[Recorded data]
[Start of section]

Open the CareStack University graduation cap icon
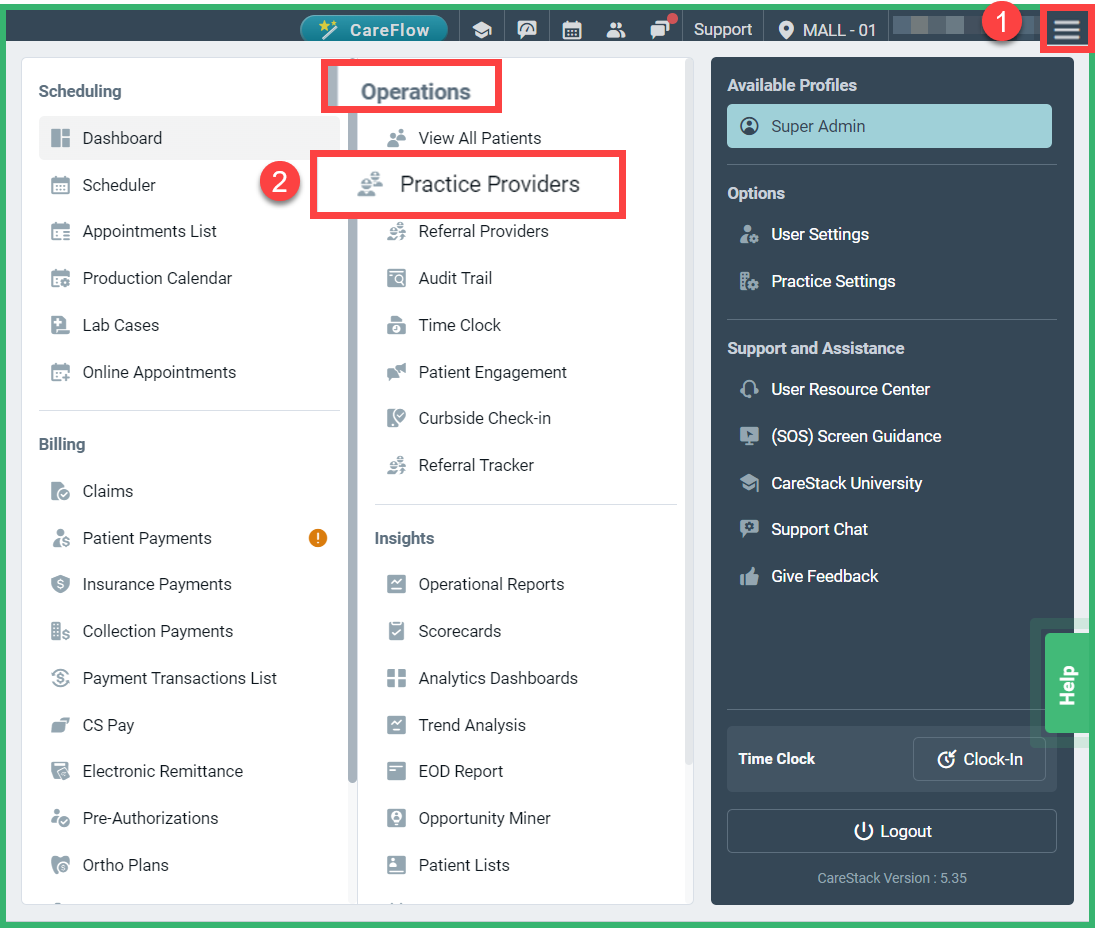This screenshot has height=928, width=1095. coord(482,28)
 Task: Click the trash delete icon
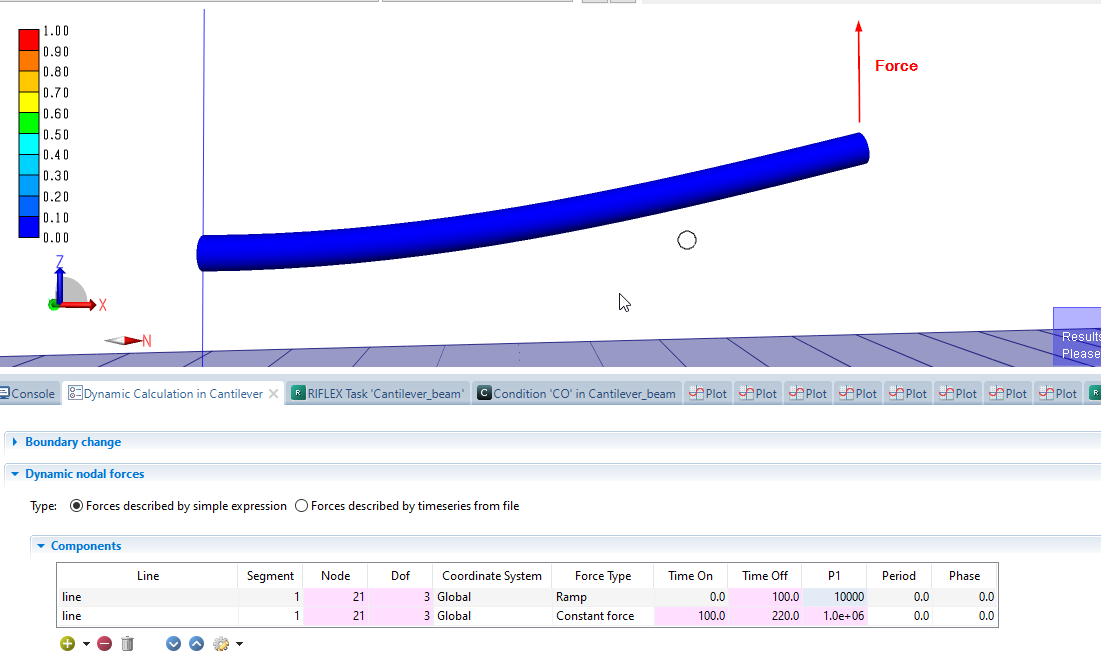tap(127, 644)
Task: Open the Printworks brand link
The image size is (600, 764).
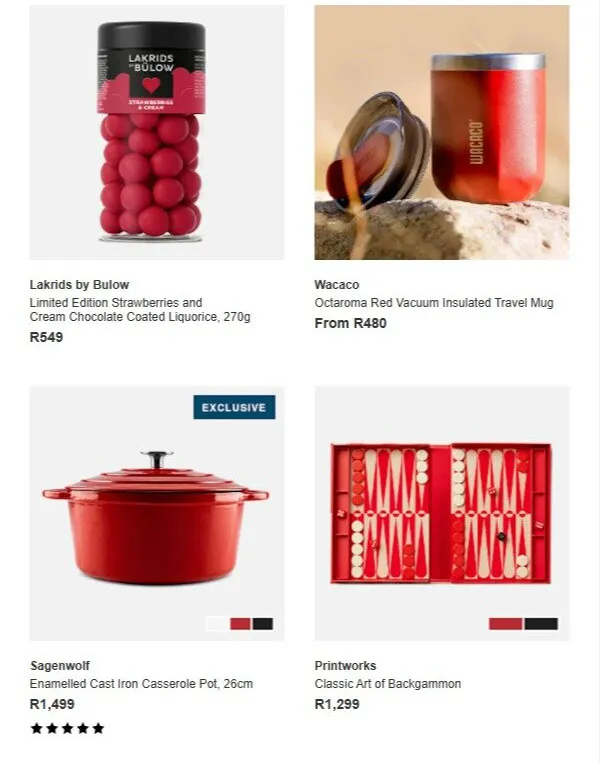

[End of section]

DIRECTIONS FOR THIS TASK: The records above must be retyped exactly. Please omit the pictures.

TASK SOLUTION:
Open the CareStack University graduation cap icon
This screenshot has height=928, width=1095. coord(482,28)
 Task: Click the trash delete icon
tap(127, 644)
Task: Open the Printworks brand link
The image size is (600, 764).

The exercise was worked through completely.